Planimetria di una famiglia felice di Lia Piano edito da Bompiani
In dieci anni erano riusciti a cambiare tre nazioni, festeggiando ogni trasloco con un figlio, a quel punto avevano comprato una casa vicino Genova e si erano imbarcati nell’impresa più difficile: diventare una famiglia normale.
La maestra mi aveva spiegato che i libri sono stati un tempo alberi, che la cellulosa proviene dal legno. Anche questo non era del tutto vero: i libri erano ancora alberi, dove li posavi mettevano radici. Se c’erano i libri significava che quella era casa. Finalmente ci eravamo fermati.
Un romanzo di esordio il suo, divertentissimo, intelligente e un po’ magico. Tutte le famiglie felici si somigliano?
Il babbo sa disegnare il mondo, sfida la forza di gravità e costruisce una barca a vela nel seminterrato. La mamma è bellissima, ha i tacchi alti e ancor più alte pile di libri intorno a sé. Maria, la bambinaia, parla in calabrese stretto, non sa leggere e ha un cuore più grande dell’enorme giardino che circonda la casa. I ragazzi sono tre: Marco, alle prese coi primi turbamenti della pubertà, Gioele, afflitto da un’incoercibile balbuzie e da una pericolosa passione per la chimica, e la Nana, che dal basso dei suoi sei anni osserva e racconta. E poi c’è lei: la villa abbarbicata sulla collina sopra Genova dove la famiglia è appena approdata per provare, forse, a diventare normale. Certo, bisognerebbe disperdere la folla di animali di ogni tipo che ritengono di aver diritto di cittadinanza tra quelle mura.
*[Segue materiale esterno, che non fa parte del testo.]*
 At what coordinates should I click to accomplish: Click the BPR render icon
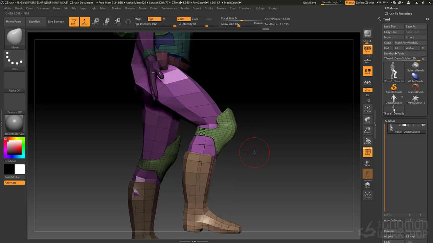[x=367, y=33]
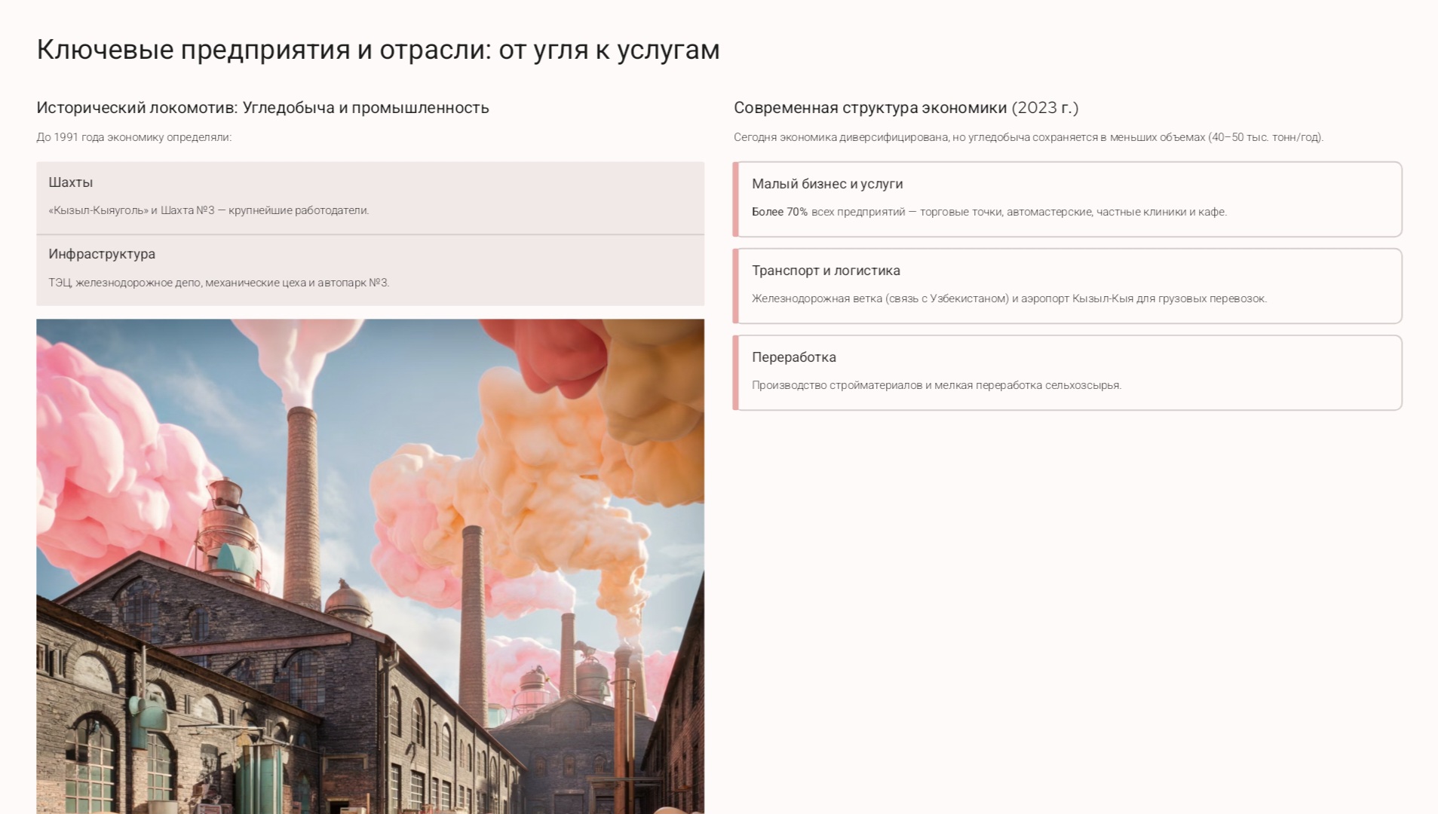The image size is (1438, 814).
Task: Click the 'Кызыл-Кыяуголь' and Шахта №3 description
Action: click(208, 210)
Chiudere le porte per impedire che il vento circoli senza tregua per le stanze. Evitare di dormire tutti per terra in salotto solo per godere della luna piena attraverso le vetrate… O forse è proprio questa la planimetria di una famiglia felice? Aprire questo romanzo è come entrare nella grande casa dove è possibile un’infanzia incantata. Poi l’incanto finisce, tutti lo sappiamo: ma qualcuno ha il dono di rimanere in contatto profondo con quella prima luce.
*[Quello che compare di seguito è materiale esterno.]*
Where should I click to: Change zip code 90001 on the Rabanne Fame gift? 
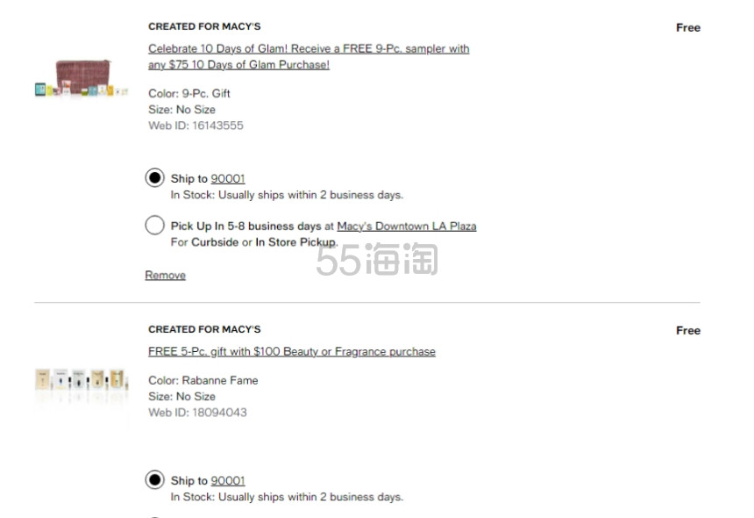pos(228,480)
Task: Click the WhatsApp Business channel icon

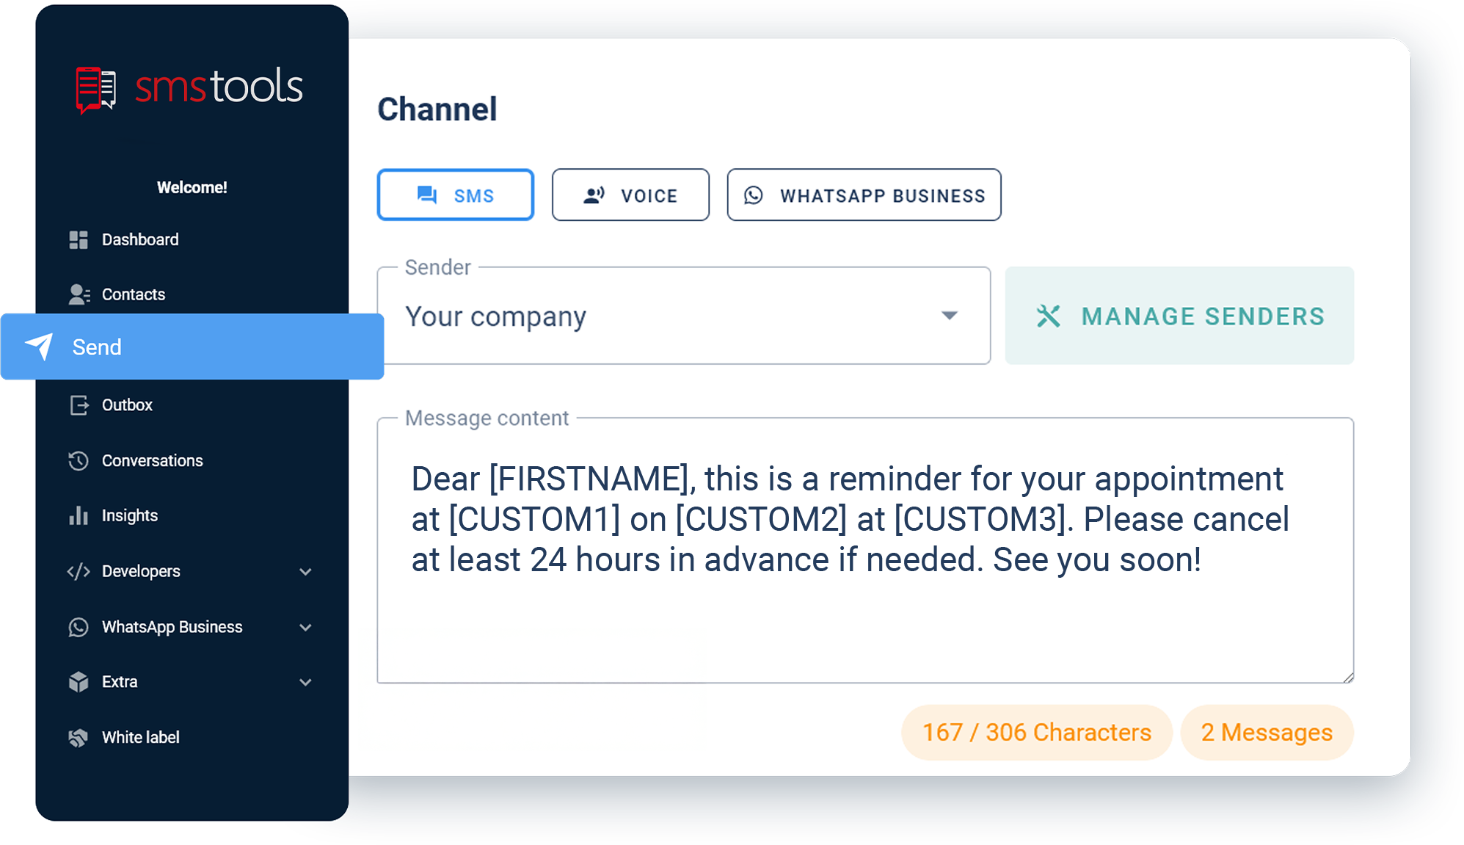Action: click(x=756, y=195)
L’esordio nella narrativa di Lia Piano proprio per la sicurezza con cui mescola memoria ed invenzione, evitando ogni facile nostalgia attraverso la leggerezza. Lo humour che percorre queste pagine è come un gas sottile, che circonda anche le cose difficili e le solleva dal pavimento e dal cuore, per farle volare in una dimensione dove sorridere, e sorridere di sé, è salvifico e magicamente contagioso.
La scrittrice Lia Piano
Nasce a Genova nel 1972, terza di tre fratelli che poi diventeranno quattro. Laureata in lettere dal 2004 si occupa della Fondazione Renzo Piano. Oggi vive e lavora in moto perpetuo tra Parigi, Genova e qualsiasi altro luogo del mondo. In attesa di radicare, ha scritto il suo primo libro.
Aprire questo romanzo è come entrare nella grande casa dove è possibile un’infanzia incantata. E se hai vissuto lì anche solo un giorno, nessuno potrà rubarti la tua riserva di felicità quando la vita si fa dura.
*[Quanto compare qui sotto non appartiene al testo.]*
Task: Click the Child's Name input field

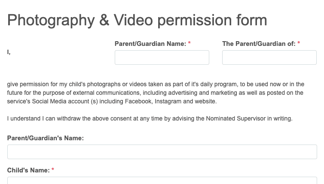Action: [162, 180]
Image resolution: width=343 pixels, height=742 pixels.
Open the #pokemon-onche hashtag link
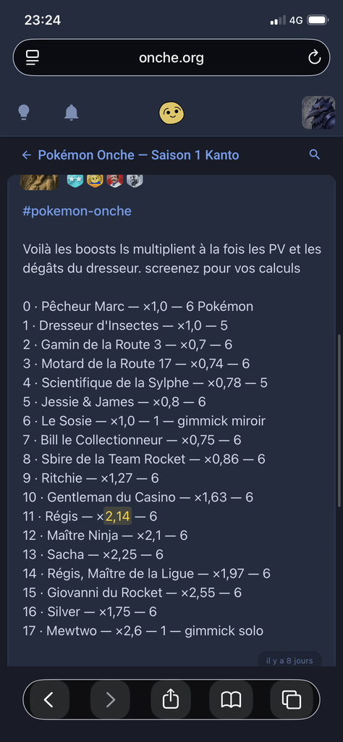coord(77,211)
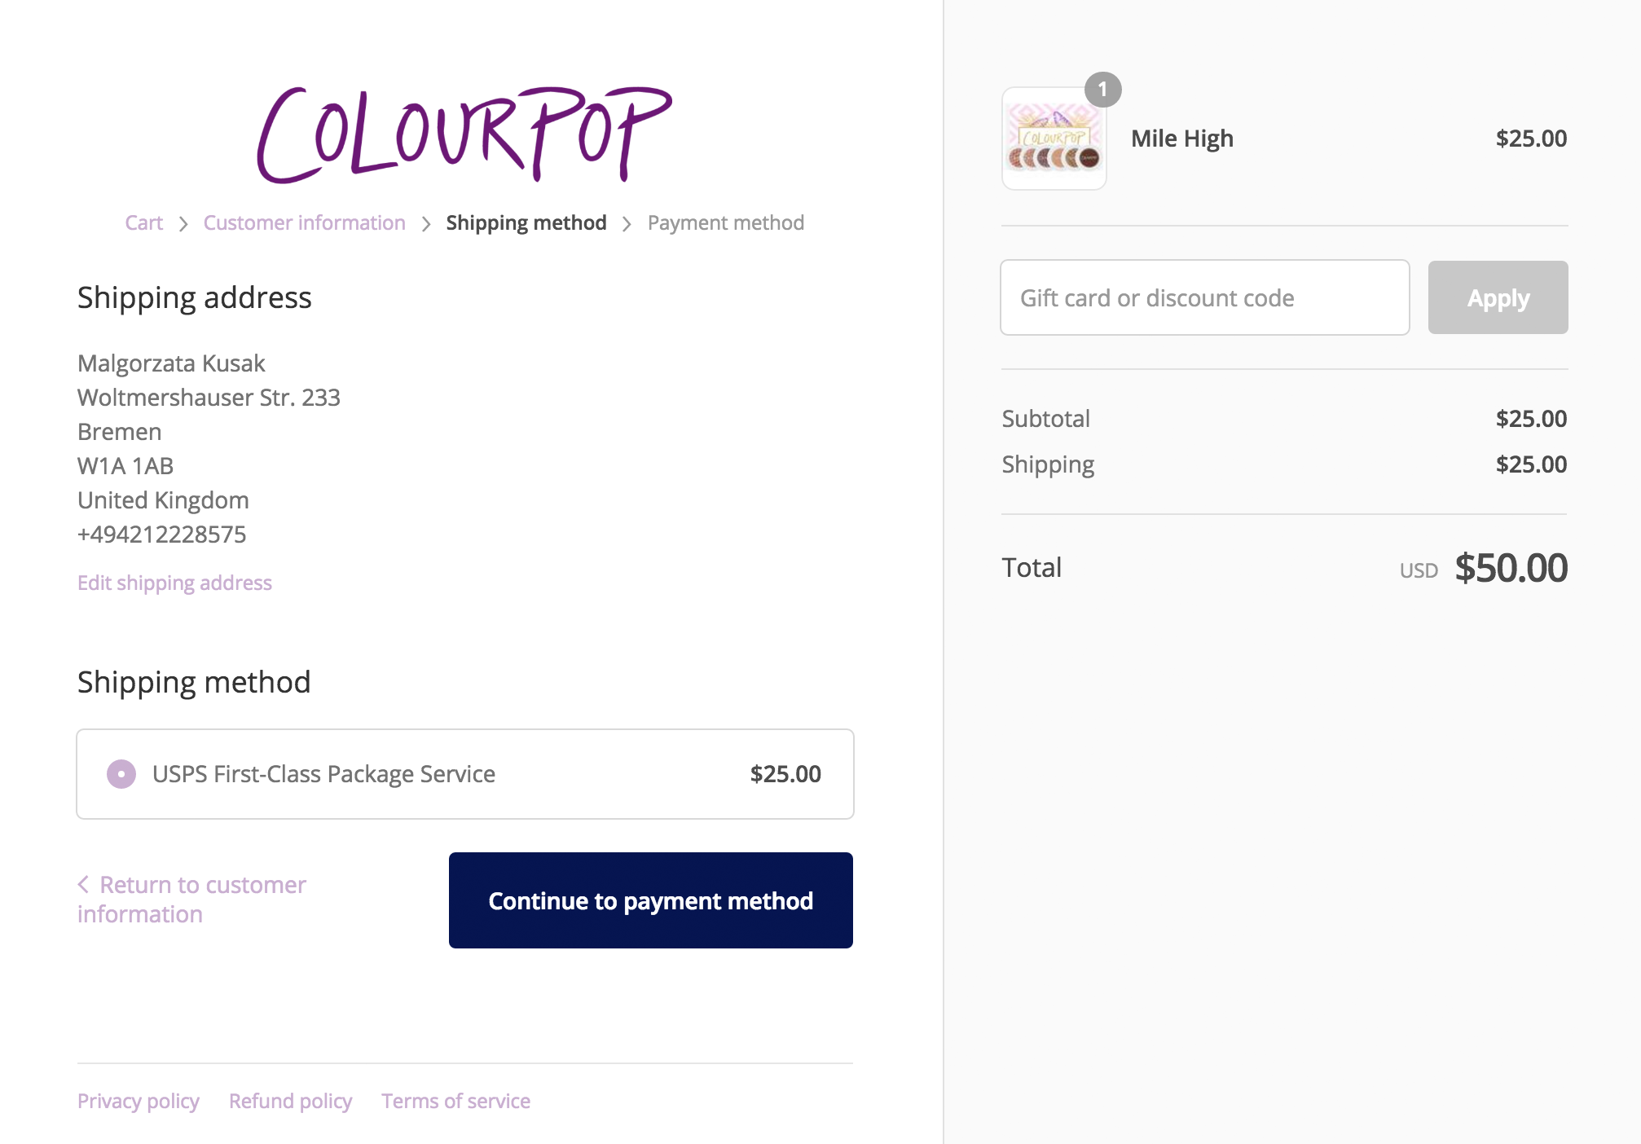Open the Privacy policy page

pyautogui.click(x=138, y=1100)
Da bambina, ad esempio, io non soggiacevo alle leggi naturali. Mio padre era contrarissimo alla forza di gravità e mal sopportava che io toccassi terra. Se mi incrociava che camminavo per casa aveva un subitaneo moto di fastidio, mi sollevava e distrattamente, senza smettere di camminare, mi depositava nel punto più alto della stanza. Su una mensola, in cima a una scala, sopra il frigo. Io restavo lì il tempo necessario perché passasse qualcun altro e altrettanto distrattamente mi tirasse giù. Spesso pochi minuti, a volte ore. Se andava troppo per le lunghe Pippo andava a chiamare Maria, che si piazzava sotto spalancava le braccia e mi diceva: “Zumpa Grillu”. E io le atterravo con la faccia nella scollatura, dove lei mi lasciava un po’ di più del necessario, aggiustandomi il cappellino portabandiera. A volte invece mio padre non trovava una superficie adatta, allora mi prendeva sulle spalle e proseguiva per i suoi affari, dimenticandosi dopo poco della mia presenza. Di colpo la mia altezza passava da un metro scarso a due e mezzo, e la casa iniziava a corrermi incontro a doppia velocità. Nei pomeriggi sulle spalle di mio padre le stanze si trasformavano in una girandola di linee di fuga, di prospettive di cui non vedevo la fine. Il soffitto del salone mi pioveva addosso. Anche gli oggetti erano nuovi e diversi, visti attraverso le spirali di fumo che salivano dalla pipa.